* **Exercise details**
Below are some records. Quote exactly the lines from the one that contains "Click the hunt icon on bottom button" through the last, both included, and leave out the pictures.

* **Given records**
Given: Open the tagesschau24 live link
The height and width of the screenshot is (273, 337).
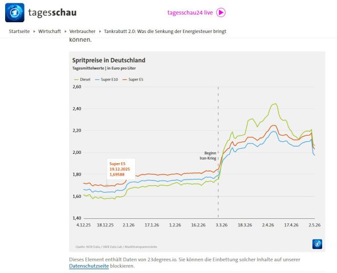Looking at the screenshot, I should click(190, 13).
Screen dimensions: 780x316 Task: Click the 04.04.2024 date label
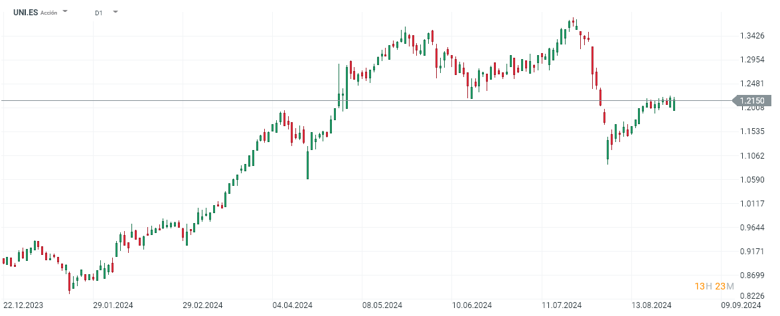(x=292, y=305)

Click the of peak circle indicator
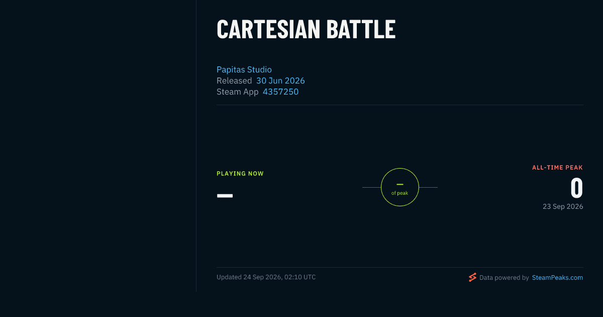pyautogui.click(x=400, y=187)
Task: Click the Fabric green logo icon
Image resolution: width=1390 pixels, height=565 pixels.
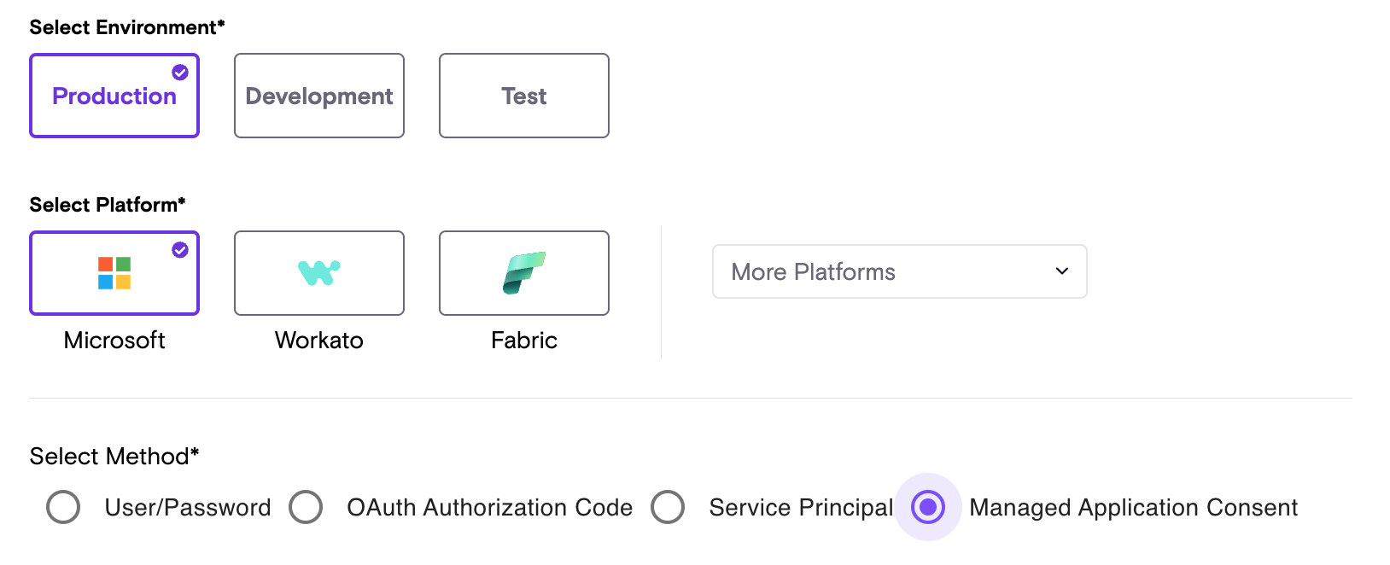Action: pyautogui.click(x=523, y=272)
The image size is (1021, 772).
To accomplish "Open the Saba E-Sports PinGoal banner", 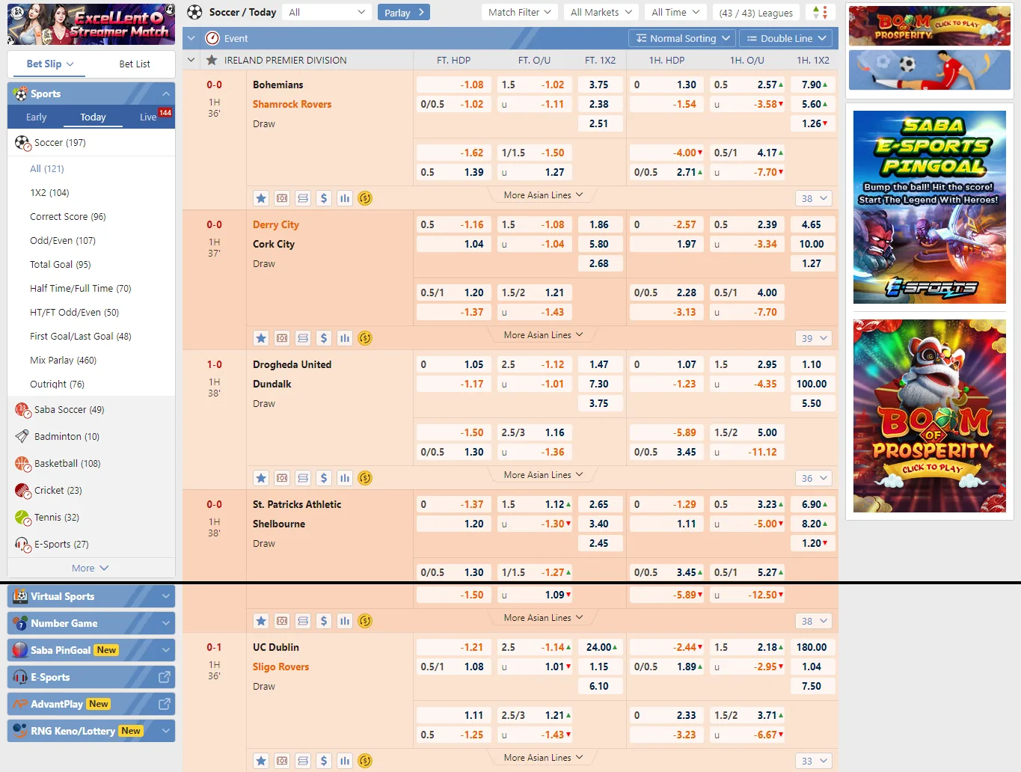I will coord(929,207).

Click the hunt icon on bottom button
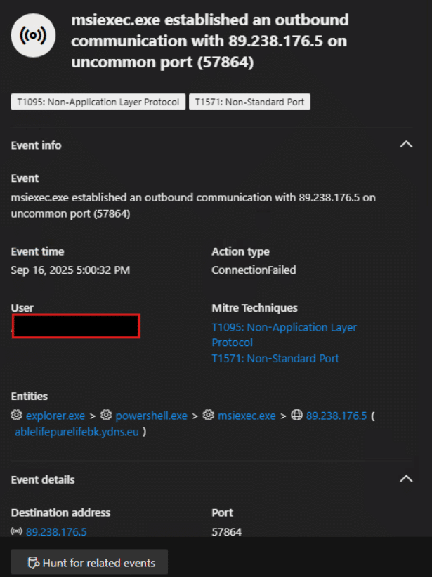(32, 562)
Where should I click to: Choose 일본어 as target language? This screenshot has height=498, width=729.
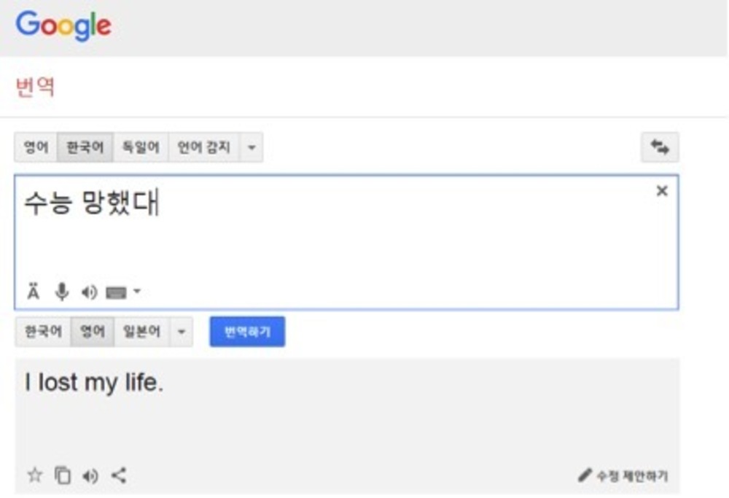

* **Expected answer**
Click the hunt icon on bottom button
(32, 562)
Where should I click to: Choose 일본어 as target language? This screenshot has height=498, width=729.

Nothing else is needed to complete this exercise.